#### AIM
Copy out each of the following records verbatim.

#### SUPPLIED DATA
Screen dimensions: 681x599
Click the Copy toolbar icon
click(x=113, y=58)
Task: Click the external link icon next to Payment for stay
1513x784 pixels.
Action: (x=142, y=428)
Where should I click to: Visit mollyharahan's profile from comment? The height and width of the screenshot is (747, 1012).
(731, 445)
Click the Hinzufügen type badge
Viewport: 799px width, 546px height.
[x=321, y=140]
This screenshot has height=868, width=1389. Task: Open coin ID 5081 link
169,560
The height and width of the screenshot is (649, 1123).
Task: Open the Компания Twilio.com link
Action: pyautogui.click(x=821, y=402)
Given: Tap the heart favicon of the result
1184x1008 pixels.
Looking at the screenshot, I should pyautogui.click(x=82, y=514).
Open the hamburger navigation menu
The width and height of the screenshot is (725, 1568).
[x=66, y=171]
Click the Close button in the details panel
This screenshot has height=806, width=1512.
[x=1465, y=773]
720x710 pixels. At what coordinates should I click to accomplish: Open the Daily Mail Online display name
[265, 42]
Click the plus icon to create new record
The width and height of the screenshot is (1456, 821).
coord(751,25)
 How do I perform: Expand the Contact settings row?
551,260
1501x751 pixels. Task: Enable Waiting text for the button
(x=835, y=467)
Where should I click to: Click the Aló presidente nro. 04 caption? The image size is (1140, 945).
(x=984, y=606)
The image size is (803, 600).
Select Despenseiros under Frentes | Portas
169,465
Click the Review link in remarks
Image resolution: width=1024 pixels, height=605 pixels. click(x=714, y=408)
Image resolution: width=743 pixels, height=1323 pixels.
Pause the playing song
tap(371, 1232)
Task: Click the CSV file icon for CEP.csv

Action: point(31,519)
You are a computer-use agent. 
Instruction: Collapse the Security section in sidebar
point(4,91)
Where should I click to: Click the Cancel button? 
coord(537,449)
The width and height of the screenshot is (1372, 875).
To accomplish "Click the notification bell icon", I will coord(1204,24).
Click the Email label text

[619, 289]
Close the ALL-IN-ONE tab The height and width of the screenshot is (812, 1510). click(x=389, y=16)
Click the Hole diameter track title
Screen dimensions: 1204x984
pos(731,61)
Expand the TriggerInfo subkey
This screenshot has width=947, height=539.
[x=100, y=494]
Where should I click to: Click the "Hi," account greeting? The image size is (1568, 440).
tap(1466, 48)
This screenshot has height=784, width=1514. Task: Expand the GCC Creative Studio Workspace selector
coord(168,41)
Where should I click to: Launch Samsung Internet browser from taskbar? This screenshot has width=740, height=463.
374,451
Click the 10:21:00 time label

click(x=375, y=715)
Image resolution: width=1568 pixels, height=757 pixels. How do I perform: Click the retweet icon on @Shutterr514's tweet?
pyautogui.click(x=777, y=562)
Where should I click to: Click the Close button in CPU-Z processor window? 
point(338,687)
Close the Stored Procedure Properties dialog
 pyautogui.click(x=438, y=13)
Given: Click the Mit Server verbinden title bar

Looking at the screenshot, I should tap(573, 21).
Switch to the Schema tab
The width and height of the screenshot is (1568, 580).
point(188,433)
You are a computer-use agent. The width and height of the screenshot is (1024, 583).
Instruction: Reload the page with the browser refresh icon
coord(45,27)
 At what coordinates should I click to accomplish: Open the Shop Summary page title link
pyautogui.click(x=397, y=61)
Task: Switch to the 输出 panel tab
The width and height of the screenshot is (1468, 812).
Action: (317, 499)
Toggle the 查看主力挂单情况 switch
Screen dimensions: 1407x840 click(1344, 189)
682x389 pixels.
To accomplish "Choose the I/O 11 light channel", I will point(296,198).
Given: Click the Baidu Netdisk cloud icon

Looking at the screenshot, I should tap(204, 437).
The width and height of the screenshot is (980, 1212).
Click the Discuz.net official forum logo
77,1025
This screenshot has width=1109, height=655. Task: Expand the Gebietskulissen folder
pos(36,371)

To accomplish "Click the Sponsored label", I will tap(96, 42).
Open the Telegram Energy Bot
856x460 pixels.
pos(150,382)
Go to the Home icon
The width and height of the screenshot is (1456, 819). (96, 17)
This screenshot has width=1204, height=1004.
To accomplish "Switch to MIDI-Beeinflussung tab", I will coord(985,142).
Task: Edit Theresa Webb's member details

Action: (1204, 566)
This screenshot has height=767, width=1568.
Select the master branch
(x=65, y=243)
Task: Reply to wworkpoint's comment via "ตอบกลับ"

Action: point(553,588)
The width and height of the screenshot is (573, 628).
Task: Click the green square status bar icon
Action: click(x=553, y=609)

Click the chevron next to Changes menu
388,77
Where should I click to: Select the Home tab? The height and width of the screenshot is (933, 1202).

#### RESULT OF THIS EXERCISE
Screen dimensions: 681x599
Click the Copy toolbar icon
click(x=113, y=58)
Task: Click the external link icon next to Payment for stay
1513x784 pixels.
Action: (x=142, y=428)
Where should I click to: Visit mollyharahan's profile from comment? The height and width of the screenshot is (747, 1012).
(731, 445)
Click the Hinzufügen type badge
Viewport: 799px width, 546px height.
[x=321, y=140]
This screenshot has height=868, width=1389. Task: Open coin ID 5081 link
169,560
The height and width of the screenshot is (649, 1123).
Task: Open the Компания Twilio.com link
Action: pyautogui.click(x=821, y=402)
Given: Tap the heart favicon of the result
1184x1008 pixels.
Looking at the screenshot, I should pyautogui.click(x=82, y=514).
Open the hamburger navigation menu
The width and height of the screenshot is (725, 1568).
[x=66, y=171]
Click the Close button in the details panel
This screenshot has height=806, width=1512.
[x=1465, y=773]
720x710 pixels. At what coordinates should I click to accomplish: Open the Daily Mail Online display name
[265, 42]
Click the plus icon to create new record
The width and height of the screenshot is (1456, 821).
coord(751,25)
 How do I perform: Expand the Contact settings row?
551,260
1501x751 pixels. Task: Enable Waiting text for the button
(x=835, y=467)
Where should I click to: Click the Aló presidente nro. 04 caption? The image size is (1140, 945).
(x=984, y=606)
The image size is (803, 600).
Select Despenseiros under Frentes | Portas
169,465
Click the Review link in remarks
Image resolution: width=1024 pixels, height=605 pixels. click(x=714, y=408)
Image resolution: width=743 pixels, height=1323 pixels.
Pause the playing song
tap(371, 1232)
Task: Click the CSV file icon for CEP.csv

Action: point(31,519)
You are a computer-use agent. 
Instruction: Collapse the Security section in sidebar
point(4,91)
Where should I click to: Click the Cancel button? 
coord(537,449)
The width and height of the screenshot is (1372, 875).
To accomplish "Click the notification bell icon", I will coord(1204,24).
Click the Email label text

[619, 289]
Close the ALL-IN-ONE tab The height and width of the screenshot is (812, 1510). click(x=389, y=16)
Click the Hole diameter track title
Screen dimensions: 1204x984
pos(731,61)
Expand the TriggerInfo subkey
This screenshot has width=947, height=539.
[x=100, y=494]
Where should I click to: Click the "Hi," account greeting? The image size is (1568, 440).
tap(1466, 48)
This screenshot has height=784, width=1514. Task: Expand the GCC Creative Studio Workspace selector
coord(168,41)
Where should I click to: Launch Samsung Internet browser from taskbar? This screenshot has width=740, height=463.
374,451
Click the 10:21:00 time label

click(x=375, y=715)
Image resolution: width=1568 pixels, height=757 pixels. How do I perform: Click the retweet icon on @Shutterr514's tweet?
pyautogui.click(x=777, y=562)
Where should I click to: Click the Close button in CPU-Z processor window? 
point(338,687)
Close the Stored Procedure Properties dialog
 pyautogui.click(x=438, y=13)
Given: Click the Mit Server verbinden title bar

Looking at the screenshot, I should tap(573, 21).
Switch to the Schema tab
The width and height of the screenshot is (1568, 580).
point(188,433)
You are a computer-use agent. The width and height of the screenshot is (1024, 583).
Instruction: Reload the page with the browser refresh icon
coord(45,27)
 At what coordinates should I click to accomplish: Open the Shop Summary page title link
pyautogui.click(x=397, y=61)
Task: Switch to the 输出 panel tab
The width and height of the screenshot is (1468, 812).
Action: (317, 499)
Toggle the 查看主力挂单情况 switch
Screen dimensions: 1407x840 click(1344, 189)
682x389 pixels.
To accomplish "Choose the I/O 11 light channel", I will point(296,198).
Given: Click the Baidu Netdisk cloud icon

Looking at the screenshot, I should tap(204, 437).
The width and height of the screenshot is (980, 1212).
Click the Discuz.net official forum logo
77,1025
This screenshot has width=1109, height=655. Task: Expand the Gebietskulissen folder
pos(36,371)

To accomplish "Click the Sponsored label", I will tap(96, 42).
Open the Telegram Energy Bot
856x460 pixels.
pos(150,382)
Go to the Home icon
The width and height of the screenshot is (1456, 819). (96, 17)
This screenshot has width=1204, height=1004.
To accomplish "Switch to MIDI-Beeinflussung tab", I will coord(985,142).
Task: Edit Theresa Webb's member details

Action: (1204, 566)
This screenshot has height=767, width=1568.
Select the master branch
(x=65, y=243)
Task: Reply to wworkpoint's comment via "ตอบกลับ"

Action: point(553,588)
The width and height of the screenshot is (573, 628).
Task: Click the green square status bar icon
Action: click(x=553, y=609)

Click the chevron next to Changes menu
388,77
Where should I click to: Select the Home tab? The height and width of the screenshot is (933, 1202).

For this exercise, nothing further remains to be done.